→ **課題の内容**:
a. 相撲界の番付を論じた文章のうち、「場所中の「番付社会なのだから」で始まり「に興味をそそるところもある。」まで続く箇所を、一字一句変えずに複製せよ。
b. 相撲界の番付を論じた文章について、最後の文の後に続く部分を書き進めよ。

場所中の「番付社会なのだから」という、上位陣に奮起を促す八角理事長のコメントに表れているとおり、相撲界は番付によってすべての秩序が成り立っている社会。そもそも給料も番付に従って変わってくるのだから、その権威が失墜することは、相撲界の内部の価値観からすれば、それはそれは由々しき問題ということになる。
 
もっとも、外から見ているファンの目線に立てば、各力士の実力が伯仲し、誰が優勝するか分からないという状況は面白くもあり、場所前から優勝者の目星がつき、「やっぱりな」で終わるような場所よりははるかに興味をそそるところもある。

→ **利用可能なデータ**:
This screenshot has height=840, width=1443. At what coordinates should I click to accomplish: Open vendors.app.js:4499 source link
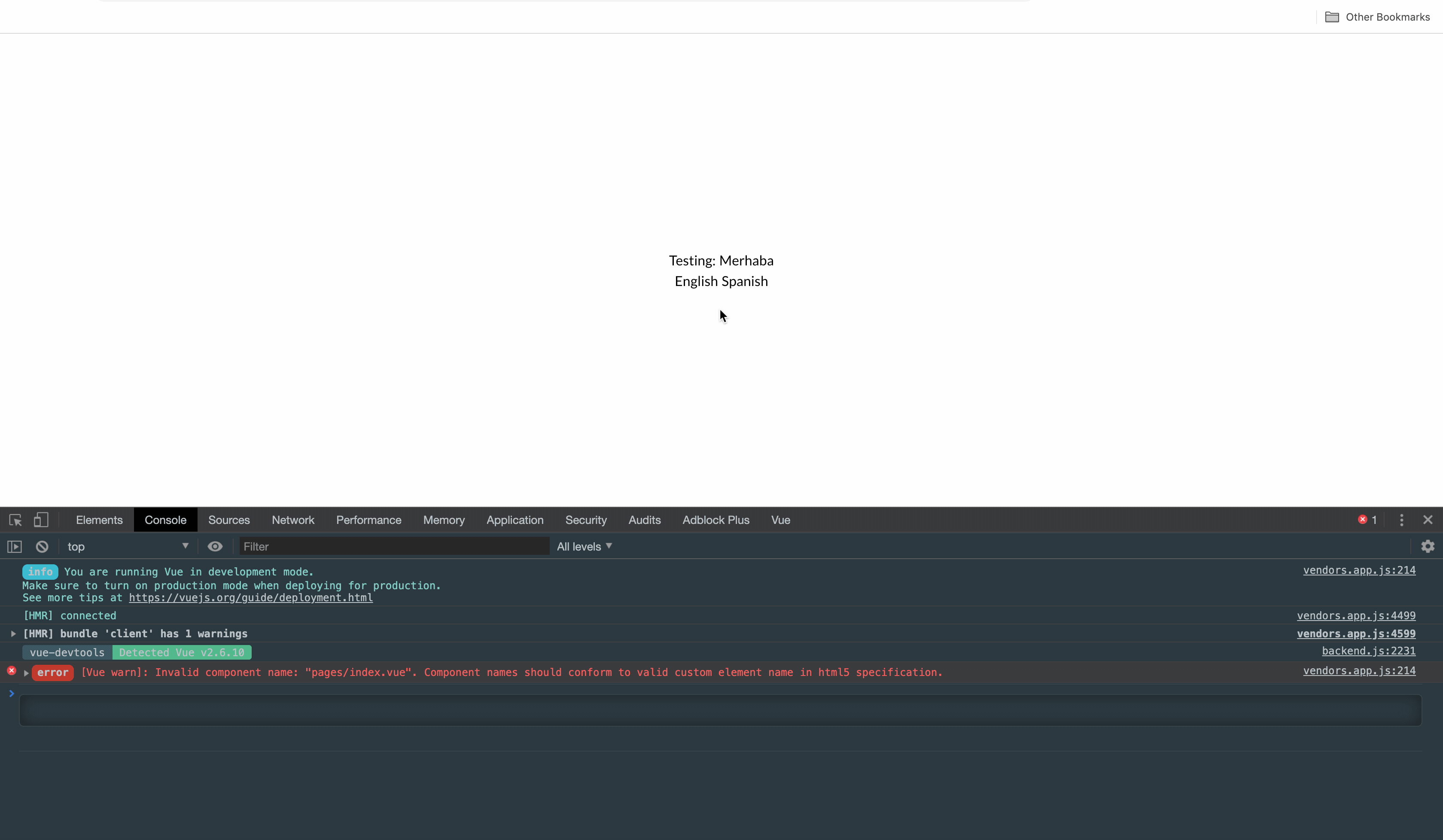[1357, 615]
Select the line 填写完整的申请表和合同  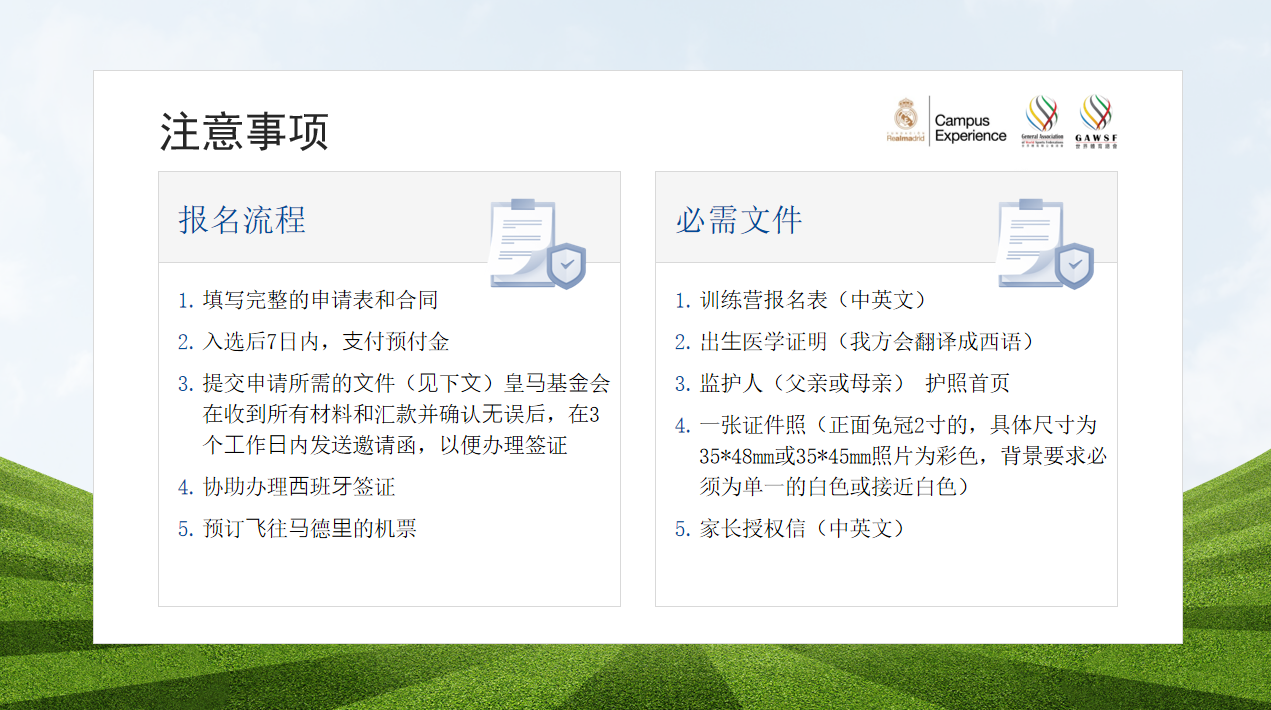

→ **課題への解答**:
a.
場所中の「番付社会なのだから」という、上位陣に奮起を促す八角理事長のコメントに表れているとおり、相撲界は番付によってすべての秩序が成り立っている社会。そもそも給料も番付に従って変わってくるのだから、その権威が失墜することは、相撲界の内部の価値観からすれば、それはそれは由々しき問題ということになる。
 
もっとも、外から見ているファンの目線に立てば、各力士の実力が伯仲し、誰が優勝するか分からないという状況は面白くもあり、場所前から優勝者の目星がつき、「やっぱりな」で終わるような場所よりははるかに興味をそそるところもある。

b.
今場所11勝を挙げた若隆景を筆頭に、次期大関争いにはさまざまな顔が浮上してきつつあるが(御嶽海が来場所10勝を挙げて復帰できるかどうかはともかくとして)、「強い大関」の出現には、まだ少し時間がかかりそうで、しばらくは似たような展開の場所が続くだろう。若干、毎日終わりのほうが締まらない、という感じはあるかもしれないが、ファンとしては、しばらくは戦国時代を楽しむ、という感覚でいたほうがいいのかもしれない。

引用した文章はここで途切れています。